El lunes, Felipe VI estuvo en Grecia para enterrar a su tía, Irene. El martes, en Adamuz, tras el accidente ferroviario que ha provocado más de una cuarentena de víctimas. Este miércoles, en Bruselas, para pronunciar un discurso ante el Parlamento Europeo para conmemorar los 40 años de la adhesión formal de España a la Unión Europea en 1986. No estaban para escucharlo, sin embargo, todos los eurodiputados elegidos en el Estado, ya que ERC, Comuns, Podemos, Compromís, Bildu y el BNG han plantado al monarca, con la voluntad de denunciar que la monarquía es una institución antidemocrática, anacrónica y "impuesta por la puerta de atrás por la dictadura franquista". Diana Riba, eurodiputada de Esquerra Republicana, ha lamentado ante los medios de comunicación que llevar a Felipe VI al Parlamento Europeo es un error "grave" porque "representa un espacio totalmente antidemocrático", haciendo referencia a su discurso dos días después del referéndum del 1-O. "Si alguien tiene alguna duda, que recupere el discurso del 3 de octubre" del 2017. Riba ha añadido que, para los republicanos, la monarquía española y la Unión Europea son dos instituciones antagónicas.
Tiempo de reflexión, no de celebración
Irene Montero también ha criticado muy duramente la presencia de Felipe VI en Estrasburgo. La eurodiputada de Podemos ha apuntado que el Estado, en lugar de celebrar su adhesión a la UE hace ahora cuatro décadas, debería replantearse su papel en este organismo, aprovechando la efeméride para "reflexionar". "Una Europa sometida a los Estados Unidos no nos sirve. España lo que primero debería hacer es salir de la OTAN y reunirse con el resto del mundo para aislar a los Estados Unidos y pararle los pies a Trump", ha señalado una de las caras más visibles de Podemos, partido que está en pie de guerra con el gobierno español de Pedro Sánchez.

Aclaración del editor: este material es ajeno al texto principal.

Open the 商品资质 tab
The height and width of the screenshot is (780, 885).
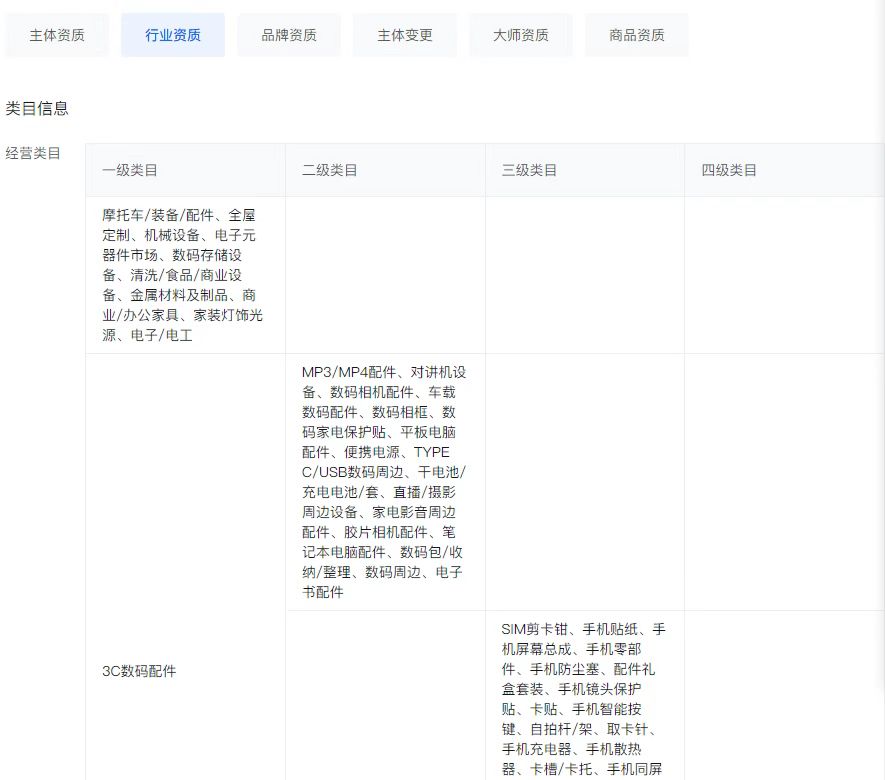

"Institución heredera del franquismo"
Por su parte, la eurodiputada del BNG, Ana Miranda (que se presentó en la coalición Ara Repúbliques con ERC y EH Bildu), también se ha sumado a las críticas a la monarquía, por ser una "institución heredera del franquismo que no representa la diversidad y la pluralidad nacional, lingüística y social que existe en el Estado español". Como no lo consideran un "interlocutor válido", estos partidos han optado por no asistir al discurso del rey en el Parlamento Europeo, donde Felipe VI se ha centrado en defender un "proyecto de convivencia" que hace a los ciudadanos que la integran más "libres, prósperos y fuertes". Con todo, ante el contexto internacional complejo, el monarca ha asegurado que no se puede dar "la UE por descontada".